Source extract ::
Program Description:

The ACLU’s Center for Liberty leads the organization’s critical work on issues of personal freedom, including lesbian/gay/bisexual/transgender (LGBT) rights; women’s and reproductive rights; and religious freedom.

Program Long-Term Success:

Ultimately, through public education and changes to the law, we seek to promote personal freedoms, including the right to love, create a family and worship without interference by the government

Program Short-Term Success:

We seek to file cases, conduct advocacy and produce policy reports to spotlight our issues and create local and state movements for change that can serve as models for change elsewhere and spark national discussion, particularly with regard to LGBT rights, abortion rights, and the separation of church and state within public schools.

Program Success Monitored by:

Program success is monitored by the Center Director, Executive Director and Board of Directors.  We annually conduct a strategic review process and measure success based on the extent our work generates favorable examples of media coverage; court decisions; opinions and rulings by international human rights entities; and actions by federal, state and local governments.

Program Success Examples:

Recent successes include: since 2011, blocking approximately 140 bills restricting reproductive health care; successfully challenging Arizona’s new abortion ban, which would criminalize virtually all abortions after 20 weeks of pregnancy; stopping “personhood initiatives” that would  criminalize contraception as well as abortion;  securing same-sex marriage rights in Washington State and Maryland; winning a federal decision overturning the anti-gay “Defense of Marriage Act”;  winning landmark anti-discrimination case against a Vermont inn that refused to accommodate a same-sex wedding; obtaining new leverage for victims of gender-based violence, including the girl punished by her public school for reporting her rape; and preventing the proselytizing of public school students, such as school assemblies with preachers.

Program: Center for Equality

Budget:
$10,167,000
Category:
None
Population Served:
Ethnic/Racial Minorities -- General
Immigrants/Newcomers/Refugees
Poor/Economically Disadvantaged, Indigent, General

Program Description:

The ACLU’s Center for Equality leads the organization’s innovative work on racial justice, immigrants’ rights and voting rights issues. Priorities include discriminatory school practices targeting poor students of color; racial profiling by law enforcement, including through anti-immigrant laws; the rise of debtors’ prisons; and enforcement of the Voting Rights Acts.

Program Long-Term Success:

Ultimately, we seek to promote the fundamental rights and civil liberties of America’s most vulnerable, including racial minorities, immigrants and the poor through public education and legal and policy changes.

Program Short-Term Success:

We seek to file cases, conduct advocacy and produce policy reports to spotlight our issues and create local and state movements for change that can serve as models for change elsewhere and spark national discussion, particularly around the discrimination against immigrants, criminalization of America's public school classrooms, and thwarting of minority voting rights.

Exercise 1 ::
Answer these questions from the ACLU program profile.
(a) Who monitors program success?
(b) What budget is listed for the Center for Equality?
(c) Since 2011, about how many bills restricting reproductive health care have been blocked?
Exercise 2 :: Translate this sentence from the ACLU program profile into Spanish: "Program success is monitored by the Center Director, Executive Director and Board of Directors."
Exercise 3 :: From the ACLU program profile, copy the part that opens with the words containing "Program: Center for" and closes with "Voting Rights Acts.".
The material after this point comes from a separate source, unrelated to the ACLU program profile.

Recorded data ::

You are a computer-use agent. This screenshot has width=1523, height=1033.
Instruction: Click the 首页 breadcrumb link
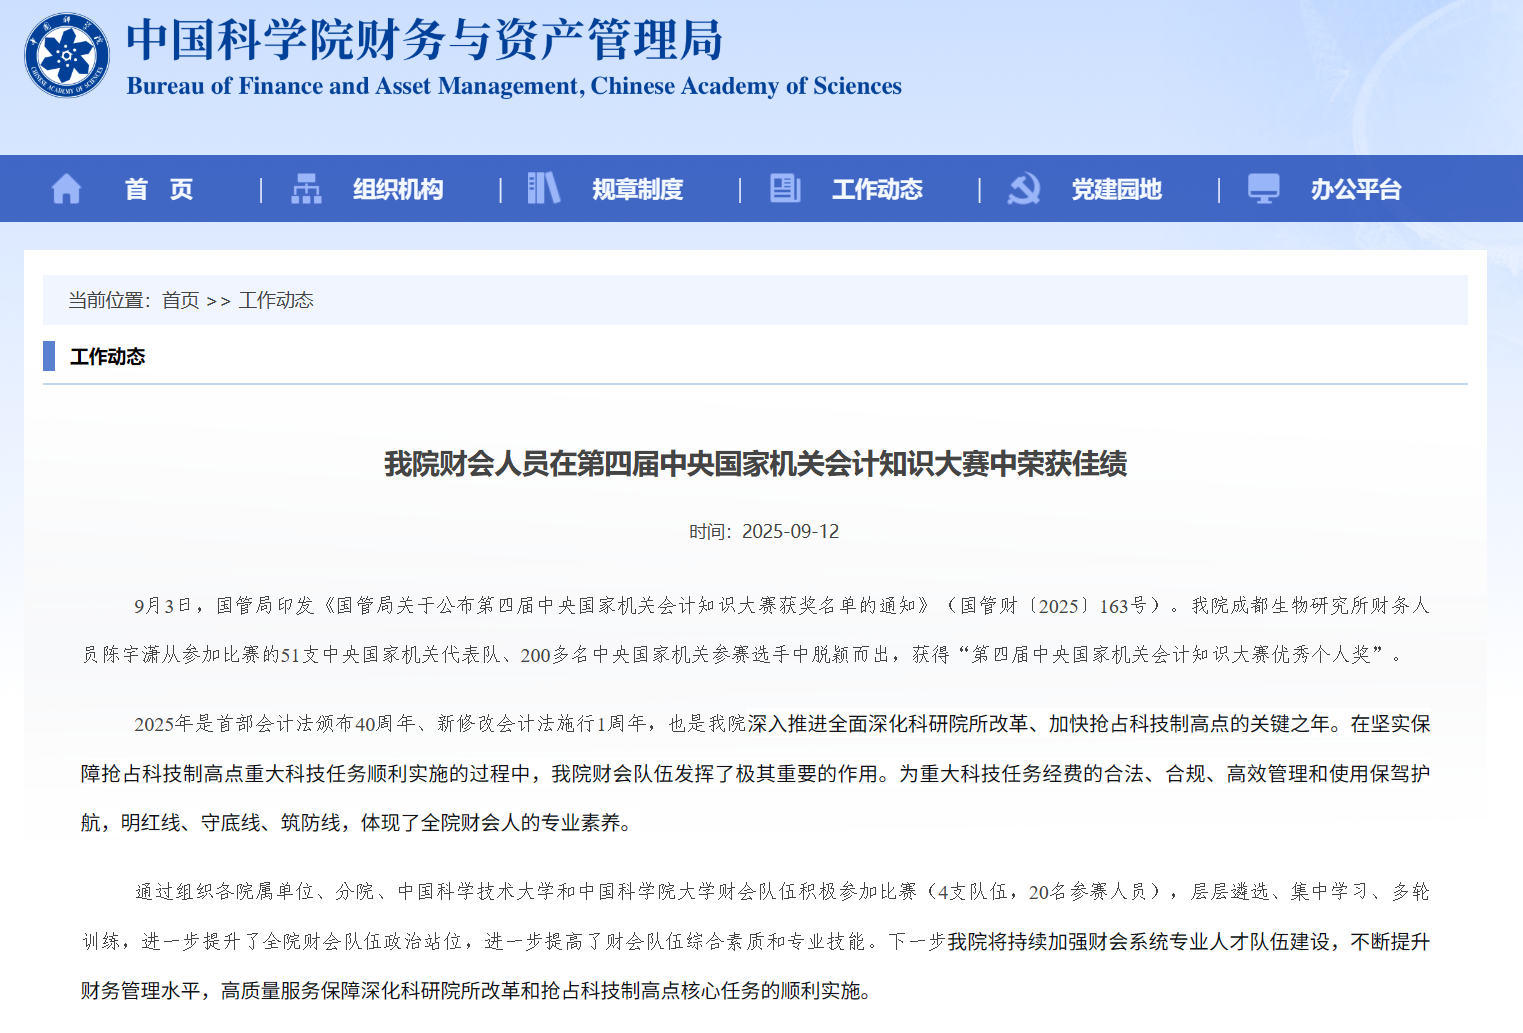point(180,300)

Correct output 1 ::
(a) The Center Director, Executive Director and Board of Directors
(b) $10,167,000
(c) Approximately 140

Correct output 2 :: El éxito del programa es supervisado por el Director del Centro, el Director Ejecutivo y la Junta Directiva.

Correct output 3 ::
Program: Center for Equality

Budget:
$10,167,000
Category:
None
Population Served:
Ethnic/Racial Minorities -- General
Immigrants/Newcomers/Refugees
Poor/Economically Disadvantaged, Indigent, General

Program Description:

The ACLU’s Center for Equality leads the organization’s innovative work on racial justice, immigrants’ rights and voting rights issues. Priorities include discriminatory school practices targeting poor students of color; racial profiling by law enforcement, including through anti-immigrant laws; the rise of debtors’ prisons; and enforcement of the Voting Rights Acts.